The IACHR, according to Reneaum Panszi’s letter, urged the Bolivian State to guarantee, in favor of the former President, “decent conditions of detention, in compliance with the minimum inter-American standards on the matter, providing adequate, specialized and continuous physical and mental medical care and/or treatment, either inside or outside the penitentiary, seeking, as far as possible, consensus with the trusted doctors of the proposed beneficiary and their informed consent.”
In their statement this Sunday, the former diplomatic authorities said that from that letter it can be interpreted that the IACHR assumed as true all the arguments presented by the Government before that instance, ignoring even the warnings of the Interdisciplinary Group of Independent Experts (GIEI) “on the lack of independence of the Judicial Power in the country and on the total control that the Executive [Power] has over judges and prosecutors.”
“The Commission should have minimally considered the lack of independence of the Bolivian Judicial Power, the flagrant abuse of the figure of preventive detention in Bolivia verified by the GIEI itself, and the consequent procedural and prison abuses against Jeanine Añez, which under international standards constitute acts of torture and degrading treatment,” they say.

“It is also clear that the IACHR does not consider that the evidence and arguments presented in favor of former President Añez show that her physical integrity is at immediate, serious, and irreparable risk.
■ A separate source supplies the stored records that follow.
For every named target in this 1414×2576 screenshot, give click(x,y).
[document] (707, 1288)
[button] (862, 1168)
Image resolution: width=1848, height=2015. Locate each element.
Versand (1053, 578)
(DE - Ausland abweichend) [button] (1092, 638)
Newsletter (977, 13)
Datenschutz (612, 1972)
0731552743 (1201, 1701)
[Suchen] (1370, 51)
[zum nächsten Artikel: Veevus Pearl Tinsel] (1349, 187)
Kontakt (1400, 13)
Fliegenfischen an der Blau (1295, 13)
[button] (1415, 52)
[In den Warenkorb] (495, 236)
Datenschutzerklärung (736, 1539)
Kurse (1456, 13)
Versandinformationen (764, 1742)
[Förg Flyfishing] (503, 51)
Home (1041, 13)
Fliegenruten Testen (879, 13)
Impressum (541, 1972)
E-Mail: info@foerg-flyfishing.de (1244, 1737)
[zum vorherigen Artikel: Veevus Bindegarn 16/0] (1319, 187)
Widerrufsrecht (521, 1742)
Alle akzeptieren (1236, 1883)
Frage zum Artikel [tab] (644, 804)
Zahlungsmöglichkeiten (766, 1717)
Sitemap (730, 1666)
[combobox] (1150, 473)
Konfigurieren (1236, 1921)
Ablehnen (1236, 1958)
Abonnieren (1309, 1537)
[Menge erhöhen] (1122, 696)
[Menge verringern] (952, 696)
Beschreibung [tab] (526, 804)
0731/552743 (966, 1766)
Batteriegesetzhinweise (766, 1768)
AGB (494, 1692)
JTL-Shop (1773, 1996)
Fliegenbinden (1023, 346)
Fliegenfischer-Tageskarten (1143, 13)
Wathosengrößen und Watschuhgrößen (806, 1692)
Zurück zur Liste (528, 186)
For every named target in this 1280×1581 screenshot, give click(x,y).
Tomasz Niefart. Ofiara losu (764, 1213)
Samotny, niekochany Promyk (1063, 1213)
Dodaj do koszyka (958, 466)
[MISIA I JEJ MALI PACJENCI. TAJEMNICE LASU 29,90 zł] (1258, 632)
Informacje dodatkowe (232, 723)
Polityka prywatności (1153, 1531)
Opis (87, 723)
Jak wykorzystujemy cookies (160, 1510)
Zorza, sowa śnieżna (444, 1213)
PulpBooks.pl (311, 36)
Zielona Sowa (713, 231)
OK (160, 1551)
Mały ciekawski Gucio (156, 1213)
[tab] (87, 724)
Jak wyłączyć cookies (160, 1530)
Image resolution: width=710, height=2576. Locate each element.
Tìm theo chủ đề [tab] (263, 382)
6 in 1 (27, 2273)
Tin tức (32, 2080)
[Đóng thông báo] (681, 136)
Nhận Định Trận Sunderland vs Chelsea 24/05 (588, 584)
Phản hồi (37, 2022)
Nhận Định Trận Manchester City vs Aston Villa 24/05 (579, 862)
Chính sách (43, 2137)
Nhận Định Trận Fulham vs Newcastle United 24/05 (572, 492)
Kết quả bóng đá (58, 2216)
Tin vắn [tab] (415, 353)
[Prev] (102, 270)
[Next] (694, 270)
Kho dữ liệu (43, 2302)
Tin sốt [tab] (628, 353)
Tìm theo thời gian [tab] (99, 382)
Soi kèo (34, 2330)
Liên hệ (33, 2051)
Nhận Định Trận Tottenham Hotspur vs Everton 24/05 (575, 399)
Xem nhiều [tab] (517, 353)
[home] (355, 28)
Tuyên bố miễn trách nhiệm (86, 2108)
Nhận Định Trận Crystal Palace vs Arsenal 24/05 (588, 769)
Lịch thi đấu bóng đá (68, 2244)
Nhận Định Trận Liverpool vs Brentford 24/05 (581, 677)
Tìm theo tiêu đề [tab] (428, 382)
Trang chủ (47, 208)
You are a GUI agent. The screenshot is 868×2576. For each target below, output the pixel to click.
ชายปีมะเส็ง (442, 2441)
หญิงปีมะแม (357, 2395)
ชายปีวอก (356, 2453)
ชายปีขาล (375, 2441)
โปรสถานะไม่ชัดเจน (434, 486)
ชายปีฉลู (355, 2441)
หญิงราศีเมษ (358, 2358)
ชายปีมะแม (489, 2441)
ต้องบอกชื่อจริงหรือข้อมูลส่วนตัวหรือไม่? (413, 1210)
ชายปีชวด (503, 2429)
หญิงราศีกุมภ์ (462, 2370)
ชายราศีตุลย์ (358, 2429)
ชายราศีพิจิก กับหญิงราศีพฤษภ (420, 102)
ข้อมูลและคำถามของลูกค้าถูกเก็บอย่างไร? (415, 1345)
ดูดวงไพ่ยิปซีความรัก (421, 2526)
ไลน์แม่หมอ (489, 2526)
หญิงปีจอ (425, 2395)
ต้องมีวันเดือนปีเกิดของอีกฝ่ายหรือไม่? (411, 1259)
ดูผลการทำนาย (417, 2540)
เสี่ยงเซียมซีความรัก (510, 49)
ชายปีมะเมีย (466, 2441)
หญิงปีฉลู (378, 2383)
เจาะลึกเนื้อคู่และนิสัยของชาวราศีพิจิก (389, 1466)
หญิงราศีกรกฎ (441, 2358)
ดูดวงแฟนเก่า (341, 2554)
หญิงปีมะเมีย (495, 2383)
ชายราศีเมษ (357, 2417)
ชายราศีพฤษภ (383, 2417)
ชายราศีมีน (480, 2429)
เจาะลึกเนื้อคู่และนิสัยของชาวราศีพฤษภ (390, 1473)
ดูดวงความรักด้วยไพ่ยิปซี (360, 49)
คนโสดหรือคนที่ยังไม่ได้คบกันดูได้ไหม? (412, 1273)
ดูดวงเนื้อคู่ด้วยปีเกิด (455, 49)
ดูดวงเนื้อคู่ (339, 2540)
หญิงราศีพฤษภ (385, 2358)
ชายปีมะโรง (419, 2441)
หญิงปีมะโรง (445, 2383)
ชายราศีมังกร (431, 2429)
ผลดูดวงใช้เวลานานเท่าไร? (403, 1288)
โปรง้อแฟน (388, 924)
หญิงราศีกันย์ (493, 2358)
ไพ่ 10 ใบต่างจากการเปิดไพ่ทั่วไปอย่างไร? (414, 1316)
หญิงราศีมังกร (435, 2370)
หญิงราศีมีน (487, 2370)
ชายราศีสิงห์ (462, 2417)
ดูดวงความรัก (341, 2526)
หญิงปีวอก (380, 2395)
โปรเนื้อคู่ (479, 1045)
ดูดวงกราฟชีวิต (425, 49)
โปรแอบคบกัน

For the IACHR, the daily psychological and physical pressure suffered by Jeanine Añez, either due to the aggressive protests of inmates against her in prison, the inexplicable transfer from one prison to another, the lack of quality medical care, the refusal to transfer her to a hospital, the prohibition of visits, or the constant humiliations that have led her to attempt suicide, do not pose a serious and irreparable risk to the physical integrity of Jeanine Añez,” they add.
But, in addition, Longaric and Aparicio say that by exhorting the former President “to cooperate in a positive way with the State in the implementation of the measures in [her] favor,” the IACHR humiliates the former President because “it exhorts her to be kind to her oppressor.”